Education Quandary

'I read that silent reading first thing each day helps secondary-age school children to read better. Why don't all schools do it?'
Click to follow
The Independent Online

Hilary's advice

This simple query has huge questions behind it. Like: who says what works in schools? Will something that works in one school automatically work in others? Will it work for every pupil? And, if something appears to work, should schools be ordered to act on it, or left to decide for themselves?

The difficulty in education is that good teaching is essentially an art, and no classroom technique is infallible. Studies done in the United States show that silent reading appears to encourage concentration, gives pupils confidence in their ability to read and increases enjoyment of reading. But some researchers have questioned how much it helps pupils understand what they are reading, and whether the enjoyment is sustained over the long term. Also, it needs to be introduced with some skill, otherwise the less-good readers are likely to waste time choosing books and settling down to read, and may be easily distracted.

Add in that school heads are already tearing their hair out wondering how to squeeze citizenship, increased PE and everything else they're being told to into the curriculum, and you can see that another diktat that takes 30 minutes out of their day would be received very badly.

Schools need good, clear and up-to-date information about what they should be aiming for, and about what seems to work in terms of getting there. But ultimately, they are professionals. Heads must be free to shape the culture at their own schools – and teachers must be free to decide how to deliver it.

__________

- _EXERCISE DIRECTIONS_
Carry the advice column on daily silent reading in schools further from its last sentence.

- _PROVIDED DATA_
__________

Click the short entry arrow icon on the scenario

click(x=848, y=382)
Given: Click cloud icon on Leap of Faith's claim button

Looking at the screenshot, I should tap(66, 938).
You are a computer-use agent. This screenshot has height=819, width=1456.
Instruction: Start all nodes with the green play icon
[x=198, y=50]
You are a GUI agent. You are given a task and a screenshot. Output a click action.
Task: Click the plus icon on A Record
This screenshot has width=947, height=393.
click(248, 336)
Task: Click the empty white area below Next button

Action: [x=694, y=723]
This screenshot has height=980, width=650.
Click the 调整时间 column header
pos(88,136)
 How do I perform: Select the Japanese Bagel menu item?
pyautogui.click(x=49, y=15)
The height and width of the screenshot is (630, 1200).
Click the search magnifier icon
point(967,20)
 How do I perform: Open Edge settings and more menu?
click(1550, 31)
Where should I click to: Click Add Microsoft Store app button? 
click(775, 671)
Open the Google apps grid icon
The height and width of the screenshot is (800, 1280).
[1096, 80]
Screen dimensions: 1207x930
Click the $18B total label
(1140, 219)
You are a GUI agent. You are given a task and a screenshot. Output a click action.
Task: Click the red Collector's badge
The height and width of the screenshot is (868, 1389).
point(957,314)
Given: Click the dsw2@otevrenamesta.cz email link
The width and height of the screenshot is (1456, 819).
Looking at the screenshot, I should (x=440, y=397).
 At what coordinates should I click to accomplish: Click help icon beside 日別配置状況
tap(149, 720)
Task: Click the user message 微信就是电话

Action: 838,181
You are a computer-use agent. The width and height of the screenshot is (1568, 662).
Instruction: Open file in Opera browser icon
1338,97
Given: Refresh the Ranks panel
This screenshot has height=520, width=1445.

__________

- _REPLY_
Readers' advice

No education can happen without good reading, and if we know what makes children become good readers we should insist that schools deliver it. Left alone, so many teachers seem to want to cling to the wishy-washy ideas they were trained in, despite the fact that the results speak for themselves. This is what happened with phonics. Teachers had to be forced to use it, otherwise they would have carried on with "look and say" and all the other techniques that let down a whole generation of children. Phonics took years to bring in, but we should not waste that amount of time again if there is something else that is known to work.

Marla Enwright, London SE23



I taught in a Canadian elementary school that practised sustained silent reading in the top year groups. The pupils liked it, and it settled them down well at the start of the day. It also made them more independent as readers and learners. They weren't allowed to ask what words meant. They had to look them up themselves afterwards.

Harriet Doyle, Devon

Schools that are already good in English should not have to take a chunk out of the day for something pupils don't need. They may need to focus on something else like maths or science. It should be their decision.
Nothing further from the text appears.